Там же, на Подушкинском шоссе в доме под номером шесть, родилась у Шихиных и вторая дочка, Анна. На дальней лесной свалке Шихин нашел вполне пристойную детскую коляску с розовым верхом. Прикатив ее во двор, поставил перед крыльцом и, сев на ступеньки, долго рассматривал коляску, привыкая к ней, смиряясь с ее неказистым видом. Потом взялся за ремонт. Выпрямил спицы на колесах, смазал оси, зашил надорванный верх, выправил дугу. Валя отмыла ее стиральным порошком, смывая не только грязь, но и наслоения чужой жизни. По обилию шерсти внутри можно было предположить, что в коляске прятался бездомный пес, но это уже не имело значения. Смазанная и вымытая коляска неделю сохла в саду, и из нее продолжали выветриваться чужие запахи и дурные приметы.
В этой коляске Анна и жила все лето. С утра ее выкатывали в сад, устанавливали под яблони, и Валя передвигала коляску вслед за движущейся тенью. На ночь коляску вносили в дом, и она служила кроваткой.
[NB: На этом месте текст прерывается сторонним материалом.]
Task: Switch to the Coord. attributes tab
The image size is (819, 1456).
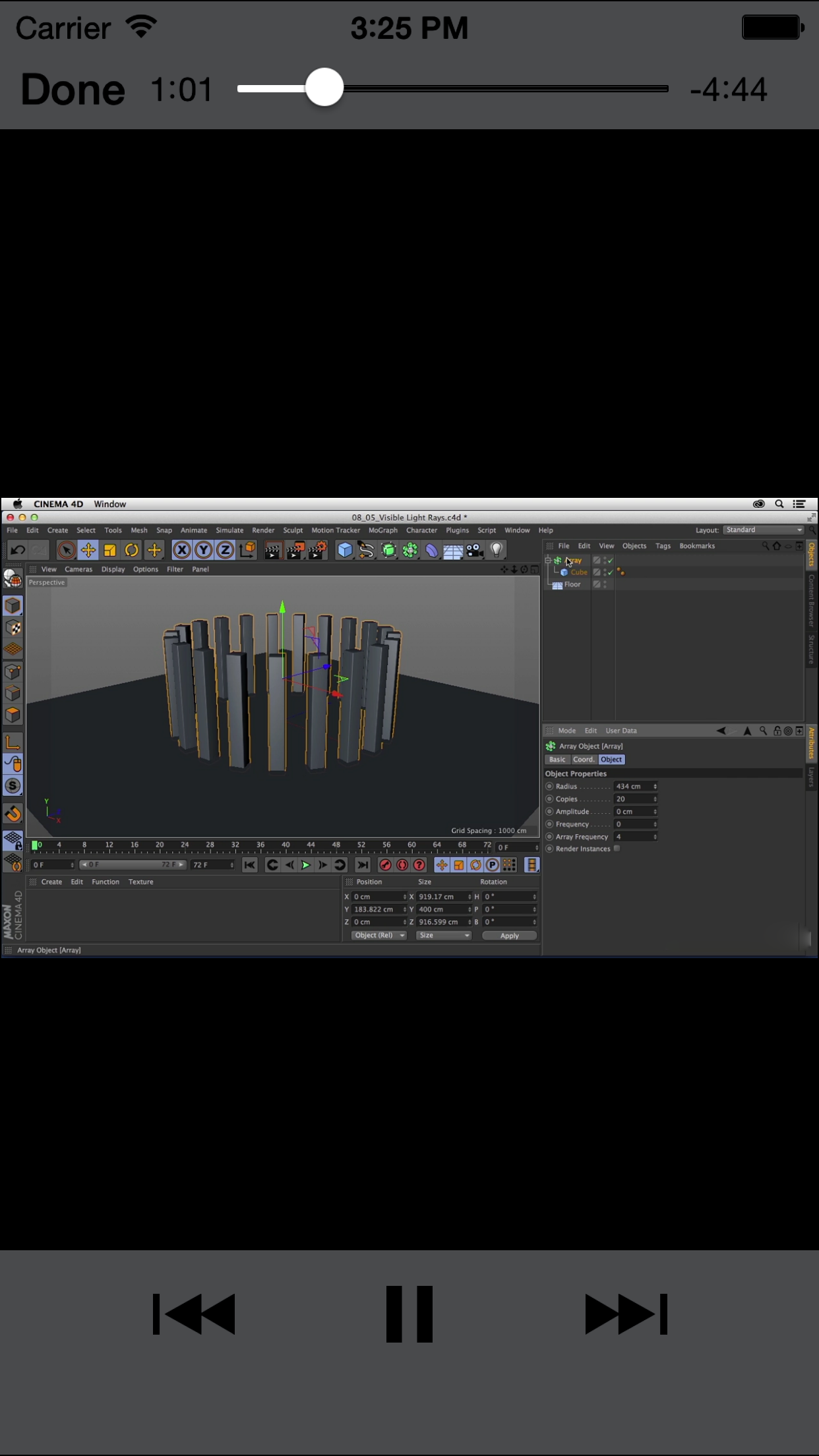Action: [584, 760]
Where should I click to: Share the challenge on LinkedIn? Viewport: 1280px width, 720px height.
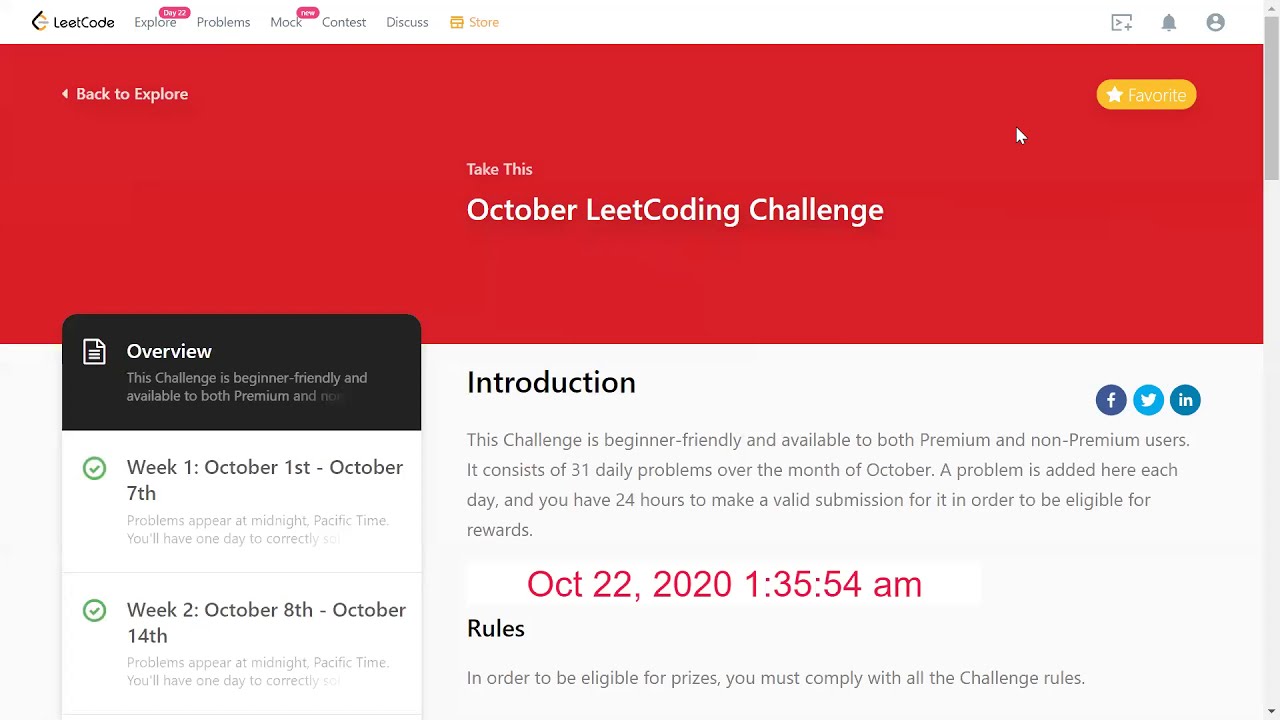point(1185,400)
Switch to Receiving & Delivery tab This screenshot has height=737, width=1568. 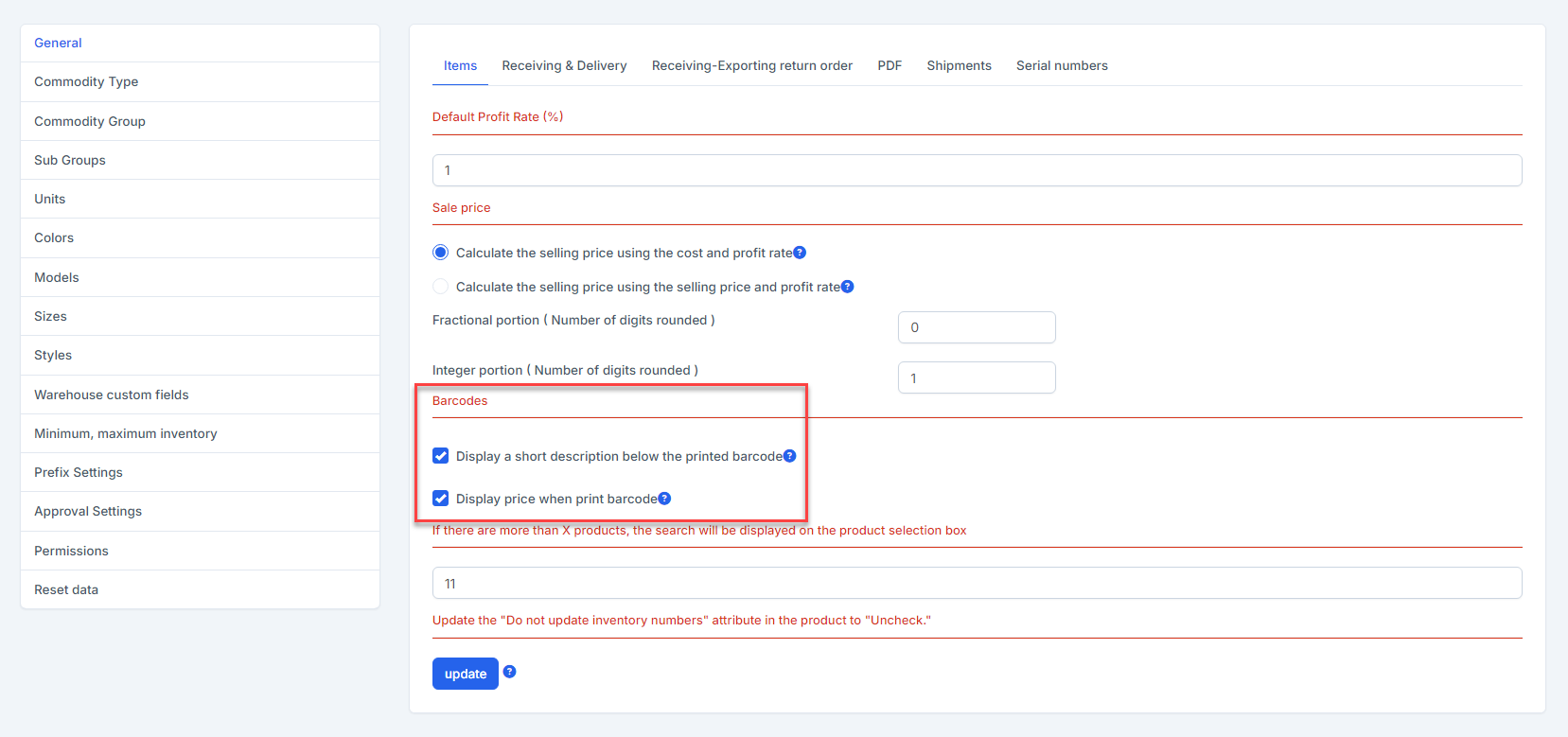(x=564, y=65)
На четвертый год после приезда в Одинцово Шихины переезжали в новый дом. Сад был усыпан желтыми листьями, у забора еще можно было найти чернушки — темно-зеленые, с прилипшими листьями, они до сих пор стоят у Шихина перед глазами. Каждый день шли дожди. Иногда сквозь низкие тучи проглядывало слабое солнце, словно бы для успокоения — ждите, дескать, не навсегда я ушло, вернусь и вам воздастся. Раскачивались на ветру березы, их мелкие бледно-желтые листья летели далеко и рассыпчато. Тяжелые коричневые листья дуба падали на землю тяжело, как подстреленные птицы. И многоналые листья рябины облетали, и обнажались корявые ветви старых яблонь. Среди этой прозрачности все зеленей и несокрушимей становились ели у забора. Их срубят одинцовские дебилы через два месяца — к Новому году. Срубят, приволокут домой и тут же выбросят, убедившись, что для нынешних квартир елки великоваты. Впрочем, некоторые продадут.
Запомнилась Шихину размокшая дорога, мокрые стекла электричек с прилипшими листьями, лужи, покрытые мелкой рябью, терраса, усеянная листьями, — Шаман лежал в них, положив голову на лапы, исподлобья поглядывая в сад. Время от времени он поднимался, осторожно спускался по ступенькам, обнюхивал землю и снова укладывался на свое не остывшее место. Иногда Шаман проскальзывал в дом, пробирался к дальнему дивану, на котором летом спал Кузьма Лаврентьевич, и затихал там, посверкивая белками глаз.